Expanding the initial configuration
After your FortiWeb appliance has operated for several days without significant problems, it is a good time to adjust profiles and policies to provide additional protection and to improve performance.
Begin monitoring the third-party cookies FortiWeb observes in traffic to your web servers. When cookies are found, an icon appears on Policy > Server Policy > Server Policy for each affected server. If cookies are threats, such as if they are used for state tracking or database input, consider enabling the Cookie Poisoning option on the inline protection profiles for those servers.
Add any missing rules and policies to your protection profiles, such as:
page access rules (see “Enforcing page order that follows application logic”)

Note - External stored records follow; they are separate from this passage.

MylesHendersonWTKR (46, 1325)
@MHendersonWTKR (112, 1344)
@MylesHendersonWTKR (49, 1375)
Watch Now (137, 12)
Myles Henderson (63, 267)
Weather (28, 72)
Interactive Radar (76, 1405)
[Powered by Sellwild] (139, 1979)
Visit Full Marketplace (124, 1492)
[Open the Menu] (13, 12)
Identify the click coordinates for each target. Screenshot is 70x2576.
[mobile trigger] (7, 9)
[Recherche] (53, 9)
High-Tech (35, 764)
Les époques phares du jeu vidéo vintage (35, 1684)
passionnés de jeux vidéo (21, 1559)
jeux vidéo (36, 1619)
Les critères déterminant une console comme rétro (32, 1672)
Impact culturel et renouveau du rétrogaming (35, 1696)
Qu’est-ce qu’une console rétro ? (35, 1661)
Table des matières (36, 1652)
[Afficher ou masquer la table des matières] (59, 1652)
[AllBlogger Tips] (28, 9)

start page rules (see “Specifying URLs allowed to initiate sessions”)
brute force login profiles (see “Preventing brute force logins”)

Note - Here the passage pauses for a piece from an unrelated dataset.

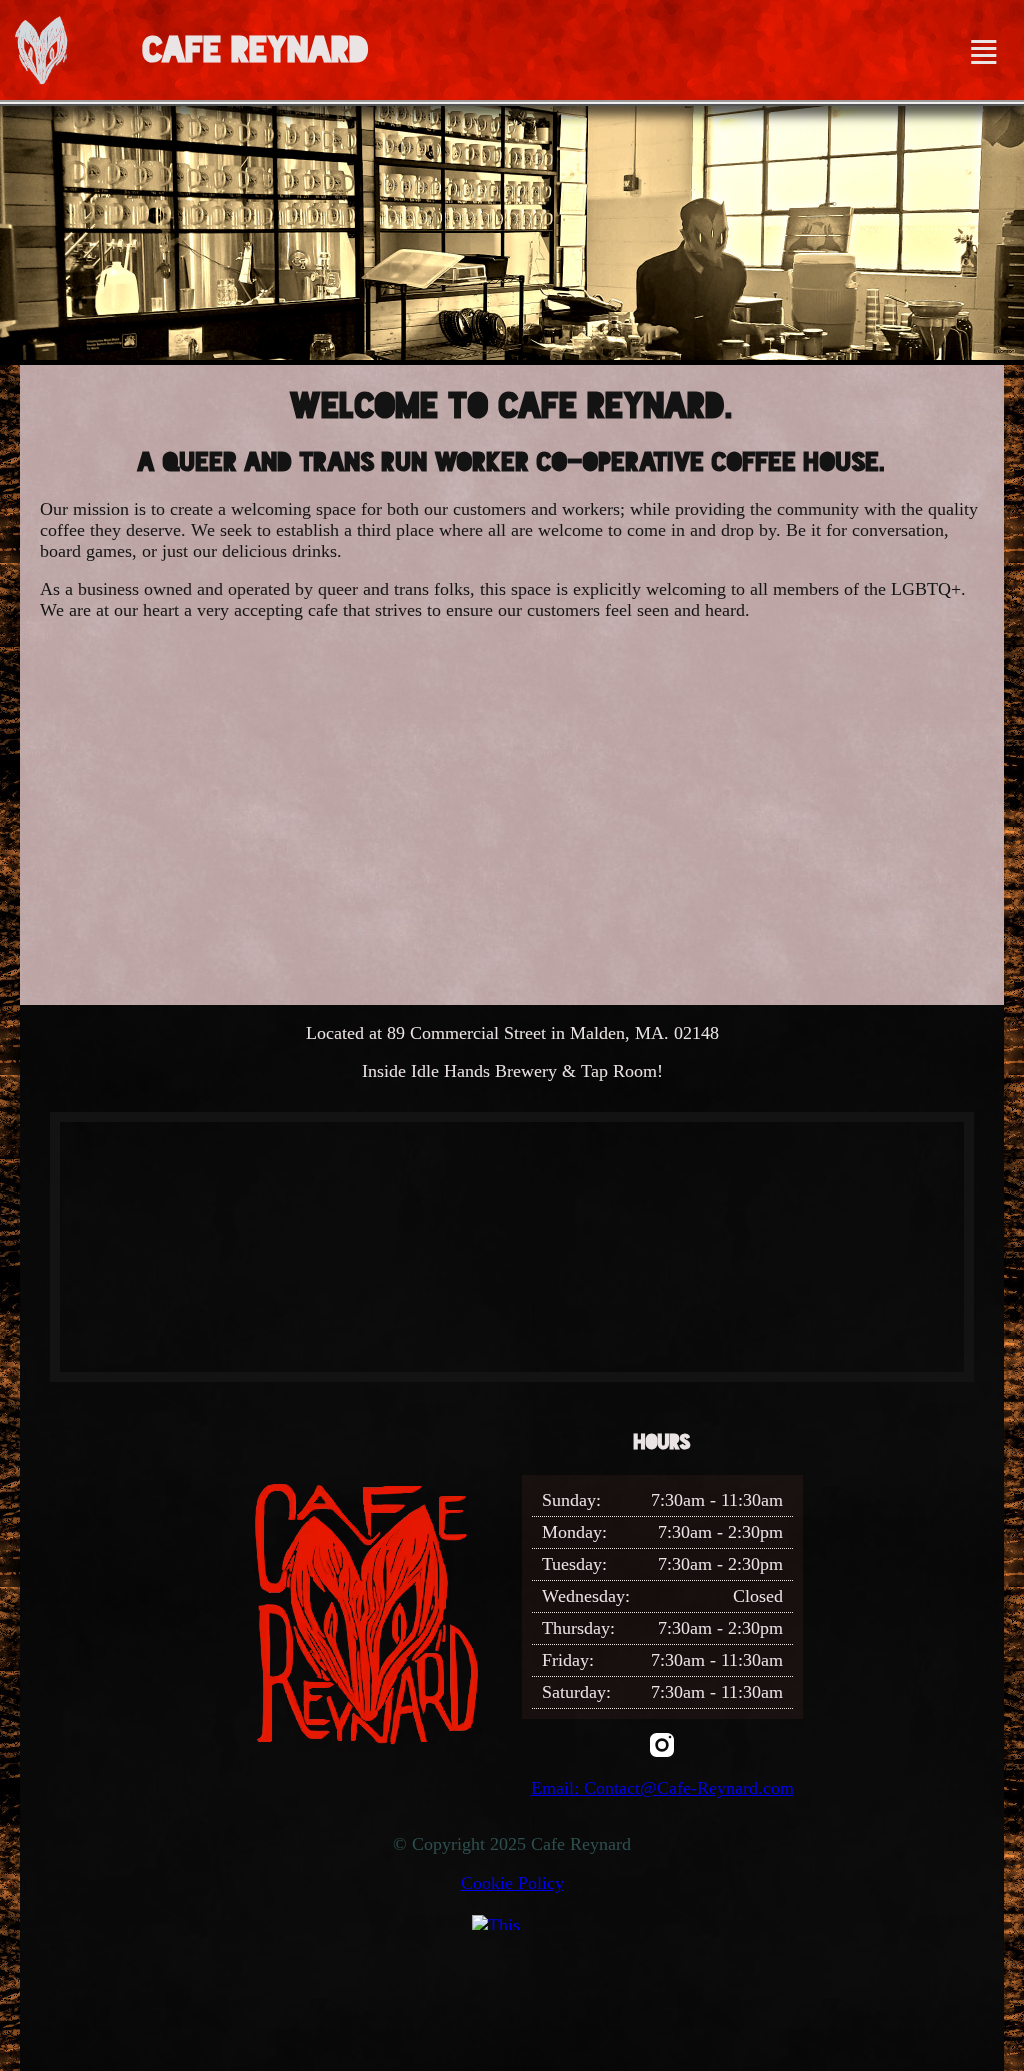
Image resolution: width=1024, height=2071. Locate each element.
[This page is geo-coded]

rewriting policies (see “Rewriting & redirecting”)
denial-of-service protection (see “DoS prevention”)
Especially if you began in offline protection mode and later transitioned to another operation mode such as reverse proxy, new features may be available that were not supported in the previous operation mode.
Examine the Attack Event History in the Policy Summary widget on System > Status > Status. If you have zero attacks, but you have reasonable levels of traffic, it may mean the protection profile used by your server policy is incomplete and not detecting some attack attempts.
Figure 36: Attack Event History section of the Policy Summary widget
Examine the Attack Log widget on System > Status > Status. If the list includes many identical entries, it likely indicates false positives. If there are many entries of a different nature, it likely indicates real attacks. If there are no attack log entries but the Attack Event History shows attacks, it likely means you have not correctly configured logging. See “Configuring logging”.
Figure 37: Attack Log Widget
You can create reports to track trends that may deserve further attention. See “Data analytics”, “Vulnerability scans”, and “Reports”.